*Votre travail*.
(1) Réécrivez le passage du texte sur le projet archéologique Oued Beht qui va de « Le projet archéologique » jusqu'à « préhistoire du Maghreb. », en remplaçant « cruciale » par « décisive ».
(2) Poursuivez le texte sur le projet archéologique Oued Beht à la suite de sa dernière phrase.

*Passage du texte*.
Le projet archéologique Oued Beht (OBAP), lancé en 2021, est le fruit d’une collaboration internationale entre plusieurs institutions scientifiques, parmi lesquelles l’Institut National des Sciences de l’Archéologie et du Patrimoine (INSAP) au Maroc, le Centre National de la Recherche Scientifique (CNR-ISPC) en Italie, ainsi que le McDonald Institute for Archaeological Research de l’Université de Cambridge. Cette coopération multidisciplinaire vise à combler les lacunes dans nos connaissances sur cette période cruciale de la préhistoire du Maghreb.
Les résultats préliminaires de l’équipe de chercheurs montrent que le site de Oued Beht n’était pas un simple point d’habitation, mais bien un lieu d’échanges où des objets exotiques et des matériaux venus de régions éloignées transitaient. Les fragments d’œufs d’autruche, utilisés probablement comme récipients ou objets décoratifs, et les objets en ivoire, confirment que les habitants de cette région étaient en contact avec des communautés situées bien au-delà de leurs frontières immédiates. Ces objets, ainsi que d’autres trouvailles, laissent supposer l’existence d’un réseau commercial florissant reliant le Maghreb au reste du continent africain et à l’Europe.

*Données fournies*.
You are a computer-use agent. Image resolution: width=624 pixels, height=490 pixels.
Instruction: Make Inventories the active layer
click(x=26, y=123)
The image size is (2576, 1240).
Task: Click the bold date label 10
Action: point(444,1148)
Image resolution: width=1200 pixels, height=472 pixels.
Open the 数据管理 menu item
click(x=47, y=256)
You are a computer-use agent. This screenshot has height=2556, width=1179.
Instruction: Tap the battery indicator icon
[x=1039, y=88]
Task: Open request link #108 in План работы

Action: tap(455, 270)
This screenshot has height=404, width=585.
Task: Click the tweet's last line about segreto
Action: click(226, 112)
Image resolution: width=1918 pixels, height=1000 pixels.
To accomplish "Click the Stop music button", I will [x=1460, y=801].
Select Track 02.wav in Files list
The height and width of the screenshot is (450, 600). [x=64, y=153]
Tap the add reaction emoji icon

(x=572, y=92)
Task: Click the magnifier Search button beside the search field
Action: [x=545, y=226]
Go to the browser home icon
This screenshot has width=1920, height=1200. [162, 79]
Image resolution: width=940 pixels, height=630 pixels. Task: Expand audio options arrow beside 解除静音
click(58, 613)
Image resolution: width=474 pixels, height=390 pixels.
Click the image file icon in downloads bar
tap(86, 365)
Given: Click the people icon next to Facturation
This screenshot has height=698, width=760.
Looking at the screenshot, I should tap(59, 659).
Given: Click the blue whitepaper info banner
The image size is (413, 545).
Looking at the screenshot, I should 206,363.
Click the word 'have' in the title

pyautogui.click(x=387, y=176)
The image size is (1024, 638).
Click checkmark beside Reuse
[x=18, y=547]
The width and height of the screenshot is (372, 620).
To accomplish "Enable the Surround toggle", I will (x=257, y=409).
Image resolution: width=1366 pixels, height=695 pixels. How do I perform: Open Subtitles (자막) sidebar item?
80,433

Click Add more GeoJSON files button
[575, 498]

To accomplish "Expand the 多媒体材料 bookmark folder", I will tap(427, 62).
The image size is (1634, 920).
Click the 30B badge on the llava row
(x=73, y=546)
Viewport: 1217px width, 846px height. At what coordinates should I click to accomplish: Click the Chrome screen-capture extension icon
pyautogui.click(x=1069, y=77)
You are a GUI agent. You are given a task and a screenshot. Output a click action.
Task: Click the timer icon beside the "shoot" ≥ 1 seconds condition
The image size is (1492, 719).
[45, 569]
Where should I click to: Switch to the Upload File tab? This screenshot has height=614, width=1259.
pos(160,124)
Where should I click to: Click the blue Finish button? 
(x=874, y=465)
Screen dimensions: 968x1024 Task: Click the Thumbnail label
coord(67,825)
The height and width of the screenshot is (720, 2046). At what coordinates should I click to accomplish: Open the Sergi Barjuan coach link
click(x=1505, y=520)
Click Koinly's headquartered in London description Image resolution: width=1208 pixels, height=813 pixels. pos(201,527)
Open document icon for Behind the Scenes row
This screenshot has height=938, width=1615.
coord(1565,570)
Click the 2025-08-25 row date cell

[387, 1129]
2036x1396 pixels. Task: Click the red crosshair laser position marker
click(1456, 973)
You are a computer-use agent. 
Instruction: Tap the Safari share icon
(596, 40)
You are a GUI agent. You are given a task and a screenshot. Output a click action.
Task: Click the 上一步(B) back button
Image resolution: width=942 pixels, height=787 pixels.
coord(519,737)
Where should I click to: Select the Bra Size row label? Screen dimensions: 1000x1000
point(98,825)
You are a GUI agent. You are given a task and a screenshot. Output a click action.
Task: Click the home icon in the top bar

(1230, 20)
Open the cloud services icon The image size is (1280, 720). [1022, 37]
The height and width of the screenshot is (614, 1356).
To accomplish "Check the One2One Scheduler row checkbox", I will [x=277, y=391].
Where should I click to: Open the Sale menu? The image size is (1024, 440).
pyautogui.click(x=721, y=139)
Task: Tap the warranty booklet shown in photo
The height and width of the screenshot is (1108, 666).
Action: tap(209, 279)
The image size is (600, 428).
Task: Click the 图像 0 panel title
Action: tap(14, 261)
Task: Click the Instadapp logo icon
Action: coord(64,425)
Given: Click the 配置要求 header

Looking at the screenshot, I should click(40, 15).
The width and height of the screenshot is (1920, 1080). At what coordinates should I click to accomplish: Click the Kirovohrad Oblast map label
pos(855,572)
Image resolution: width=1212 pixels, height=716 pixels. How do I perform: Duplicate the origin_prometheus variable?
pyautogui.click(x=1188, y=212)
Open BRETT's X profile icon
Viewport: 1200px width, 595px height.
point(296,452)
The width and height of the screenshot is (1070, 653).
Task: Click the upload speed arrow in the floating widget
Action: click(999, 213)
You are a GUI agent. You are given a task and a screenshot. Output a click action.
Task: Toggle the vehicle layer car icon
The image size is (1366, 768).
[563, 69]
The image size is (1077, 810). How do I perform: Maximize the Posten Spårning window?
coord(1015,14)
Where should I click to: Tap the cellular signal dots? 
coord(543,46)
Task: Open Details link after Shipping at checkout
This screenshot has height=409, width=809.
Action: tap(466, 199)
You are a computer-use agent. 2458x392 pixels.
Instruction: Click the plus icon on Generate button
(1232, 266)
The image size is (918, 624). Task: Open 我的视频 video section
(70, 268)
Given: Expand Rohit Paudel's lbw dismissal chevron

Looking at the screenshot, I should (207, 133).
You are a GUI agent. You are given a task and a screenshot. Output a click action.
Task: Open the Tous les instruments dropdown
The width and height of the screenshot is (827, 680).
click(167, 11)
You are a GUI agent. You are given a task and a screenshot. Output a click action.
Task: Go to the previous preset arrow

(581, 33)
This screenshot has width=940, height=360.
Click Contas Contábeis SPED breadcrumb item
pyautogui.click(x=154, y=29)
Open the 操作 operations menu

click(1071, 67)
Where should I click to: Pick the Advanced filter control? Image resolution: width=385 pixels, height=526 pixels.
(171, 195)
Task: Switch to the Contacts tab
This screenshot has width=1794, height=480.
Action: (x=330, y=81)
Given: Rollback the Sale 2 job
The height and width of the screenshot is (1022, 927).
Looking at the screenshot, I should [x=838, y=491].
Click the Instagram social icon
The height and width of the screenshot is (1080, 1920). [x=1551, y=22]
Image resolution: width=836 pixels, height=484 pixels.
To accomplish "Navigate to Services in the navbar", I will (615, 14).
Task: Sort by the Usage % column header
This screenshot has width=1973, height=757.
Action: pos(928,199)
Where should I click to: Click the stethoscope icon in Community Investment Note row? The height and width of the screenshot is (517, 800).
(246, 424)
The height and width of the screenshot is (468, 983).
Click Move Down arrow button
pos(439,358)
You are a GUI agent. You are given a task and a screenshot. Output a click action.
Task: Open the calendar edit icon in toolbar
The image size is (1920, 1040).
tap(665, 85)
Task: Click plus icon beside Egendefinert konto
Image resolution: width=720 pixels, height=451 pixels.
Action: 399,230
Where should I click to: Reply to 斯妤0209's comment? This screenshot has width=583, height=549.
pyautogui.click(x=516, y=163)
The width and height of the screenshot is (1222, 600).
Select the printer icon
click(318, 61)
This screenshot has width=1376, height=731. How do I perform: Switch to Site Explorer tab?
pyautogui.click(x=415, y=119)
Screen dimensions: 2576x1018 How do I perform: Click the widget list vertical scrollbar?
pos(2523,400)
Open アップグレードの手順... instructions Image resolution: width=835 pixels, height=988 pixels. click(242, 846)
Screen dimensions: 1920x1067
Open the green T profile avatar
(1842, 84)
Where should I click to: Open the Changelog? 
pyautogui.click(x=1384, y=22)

*Réponses par tâche*.
(1)
Le projet archéologique Oued Beht (OBAP), lancé en 2021, est le fruit d’une collaboration internationale entre plusieurs institutions scientifiques, parmi lesquelles l’Institut National des Sciences de l’Archéologie et du Patrimoine (INSAP) au Maroc, le Centre National de la Recherche Scientifique (CNR-ISPC) en Italie, ainsi que le McDonald Institute for Archaeological Research de l’Université de Cambridge. Cette coopération multidisciplinaire vise à combler les lacunes dans nos connaissances sur cette période décisive de la préhistoire du Maghreb.

(2)
Outre la portée scientifique de ces découvertes, les fouilles de Oued Beht viennent également renforcer l’idée selon laquelle le Maghreb a longtemps servi de passerelle entre l’Afrique subsaharienne et l’Europe méditerranéenne. Ces interactions, qui remontent à plusieurs milliers d’années, témoignent de la richesse culturelle et de la complexité des sociétés qui habitaient cette région.
Le Projet archéologique Oued Beht est encore en cours et de nouvelles campagnes de fouilles sont prévues dans les années à venir. Les chercheurs espèrent que ces travaux permettront de découvrir d’autres sites similaires, susceptibles de fournir des indices supplémentaires sur les réseaux d’échanges anciens et sur le rôle du Maghreb dans l’histoire des civilisations méditerranéennes et africaines. Grâce à des études comme celle-ci, la préhistoire de l’Afrique du Nord-Ouest se dévoile peu à peu, révélant un passé fascinant et encore largement inexploré.